Take steps to limit the spread of the individual’s infectious respiratory secretions, including by providing them a facemask and asking them to wear it, if they can tolerate doing so. Note: A surgical mask on a patient or other sick person should not be confused with PPE for a worker; the surgical mask acts to contain potentially infectious respiratory secretions at the source (i.e., the person’s nose and mouth).
After isolation, the next steps depend on the type of workplace. For example:
In most types of workplaces (i.e., those outside of healthcare):
Isolated individuals should leave the work site as soon as possible.
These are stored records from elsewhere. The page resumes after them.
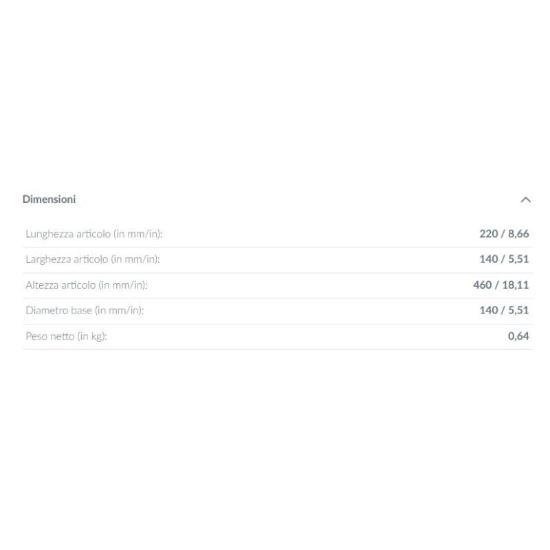Click (in mm/in) unit hint beside Diametro base

point(120,310)
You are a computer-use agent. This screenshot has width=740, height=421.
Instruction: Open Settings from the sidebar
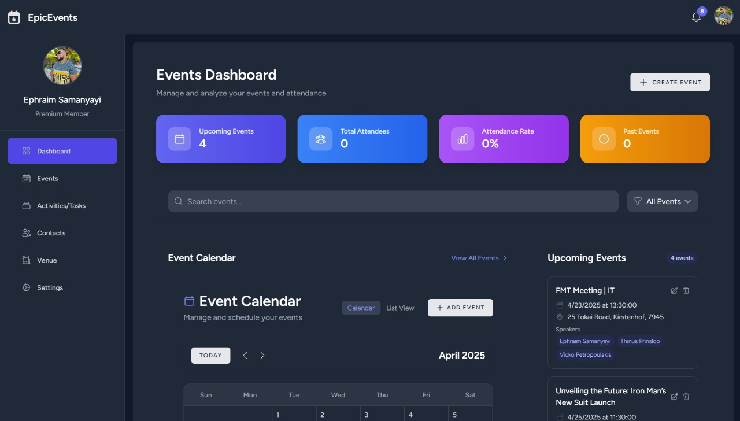pos(50,287)
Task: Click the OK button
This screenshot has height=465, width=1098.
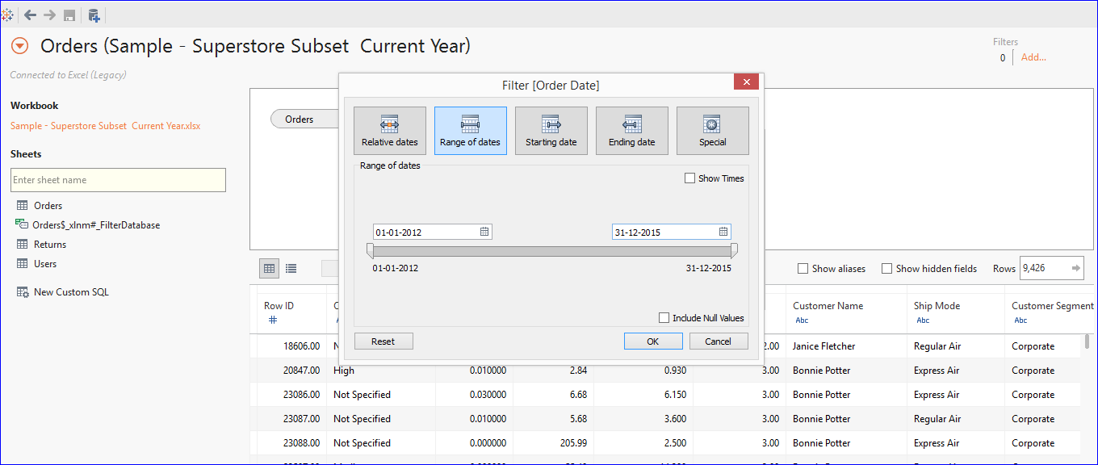Action: 652,341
Depending on the severity of the isolated individual’s illness, he or she might be able to return home or seek medical care on his or her own, but some individuals may need emergency medical services.
In healthcare workplaces:
If possible, isolate patients suspected of having COVID-19 separately from those with confirmed cases of the virus to prevent further transmission, including in screening, triage, or healthcare facilities.
Restrict the number of personnel entering isolation areas, including the room of a patient with suspected or confirmed COVID-19.

Protect workers in close contact with the sick person by using additional engineering and administrative controls, safe work practices, and PPE.
Sick workers should leave the work site as soon as possible. Depending on the severity of the isolated worker’s illness, he or she might be able to return home or seek medical care on his or her own, but some individuals may need emergency medical services.